Literary Yard

Search for meaning

Poetry

By: Audrey El-Osta

underfoot

Mother and child on a foolish mission of cruel eviction,
pulling furniture off walls, wearing Doc Martens
so as not to feel the soft
velvety fur of this rodent fiend
or it’s bony claws and inbred teeth
on my own scaly, dried-up feet.

My mother’s scream begets a step, a crunch, crushed
bones, broken and cruelly shattered by a right footed war boot
that did not intend to kill, only avoid touch, catch and release
with sterile intention. I lift my foot and see not the bubonic
fleamonger I thought had infected my bedroom, but a wee baby,
pinkie pie, tiny mouseling, brown hair and terrified black eyes,
shallow breathing and a heart beating faster than mine ever had:
this is the panic of young death.

Innocent victim escorted to my garden,
lain to rest by my crawling flowers.
There was no chance for a mercy blow,
when death ravaged this small beast
within seconds split.
I chant “forgive me, forgive me, forgive me”
tomouseling, to mama mouse, and to myself,
not expecting this crashing wave of guilt.

this Mouse was a gift from my companion,
the brave, forgiving Minerva, whose grey and black
stripes and spots are warning for skinks, moths alike.
For the first time in our lives together, rather than lepidoptera
she blessed our friendship with common rodentia,
a present so rejected, she thought it regifted.

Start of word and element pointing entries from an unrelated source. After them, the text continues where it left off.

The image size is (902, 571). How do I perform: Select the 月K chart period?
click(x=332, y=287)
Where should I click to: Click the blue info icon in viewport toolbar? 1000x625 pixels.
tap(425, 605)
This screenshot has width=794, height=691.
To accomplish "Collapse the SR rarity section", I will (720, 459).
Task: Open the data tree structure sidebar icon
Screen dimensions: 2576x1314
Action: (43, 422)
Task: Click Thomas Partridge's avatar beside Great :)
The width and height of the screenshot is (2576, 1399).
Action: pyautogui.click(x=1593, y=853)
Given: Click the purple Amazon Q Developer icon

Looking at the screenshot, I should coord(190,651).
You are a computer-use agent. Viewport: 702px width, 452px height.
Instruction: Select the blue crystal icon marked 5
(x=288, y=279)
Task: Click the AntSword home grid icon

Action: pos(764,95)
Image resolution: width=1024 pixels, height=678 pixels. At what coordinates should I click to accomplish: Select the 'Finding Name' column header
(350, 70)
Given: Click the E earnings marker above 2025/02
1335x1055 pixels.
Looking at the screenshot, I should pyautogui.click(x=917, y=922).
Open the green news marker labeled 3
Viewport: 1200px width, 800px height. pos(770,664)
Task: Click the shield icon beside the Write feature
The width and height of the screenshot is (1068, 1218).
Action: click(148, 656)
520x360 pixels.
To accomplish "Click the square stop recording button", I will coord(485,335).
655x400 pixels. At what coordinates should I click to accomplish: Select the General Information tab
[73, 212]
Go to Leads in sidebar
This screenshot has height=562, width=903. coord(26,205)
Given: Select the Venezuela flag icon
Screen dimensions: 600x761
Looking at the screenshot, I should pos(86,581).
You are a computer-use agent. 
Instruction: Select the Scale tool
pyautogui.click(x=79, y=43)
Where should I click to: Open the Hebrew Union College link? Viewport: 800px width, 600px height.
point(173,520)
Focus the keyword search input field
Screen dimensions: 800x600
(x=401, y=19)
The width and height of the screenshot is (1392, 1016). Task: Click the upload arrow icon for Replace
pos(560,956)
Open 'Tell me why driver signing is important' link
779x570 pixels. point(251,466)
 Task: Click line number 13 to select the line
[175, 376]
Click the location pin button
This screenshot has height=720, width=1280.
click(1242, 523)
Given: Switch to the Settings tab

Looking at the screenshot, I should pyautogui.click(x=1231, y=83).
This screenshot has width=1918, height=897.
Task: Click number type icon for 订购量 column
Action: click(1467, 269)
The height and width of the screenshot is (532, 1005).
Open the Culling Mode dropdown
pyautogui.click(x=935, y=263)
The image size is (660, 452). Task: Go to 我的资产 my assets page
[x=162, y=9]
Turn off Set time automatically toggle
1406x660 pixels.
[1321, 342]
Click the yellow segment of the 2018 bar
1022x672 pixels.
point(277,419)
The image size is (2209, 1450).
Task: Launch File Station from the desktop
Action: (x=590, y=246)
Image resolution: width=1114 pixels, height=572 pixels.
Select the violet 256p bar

So I lie in bed, gazing out to Mouse’s final resting place,
I see Minerva, burrowing with determination.
I left the poor soul’s body in plain sight
for her, who so cruelly playful or playfully cruel,
scooped up the babe with a single paw
into the air and caught it with an open jaw.
Her hunter feline wild teeth, made for tearing flesh and ripping,
fresh from the bone, crunch and munch the baby Mouse whole.

The predator hunts; the need to eat and survive is never dormant
in this house of food and cuddles. Surely, no need to skulk and prey
anymore? But alas, not even the most fierce of snuggles and scritches
are enough to curb the animal within, halting the hunt in it’s tracks.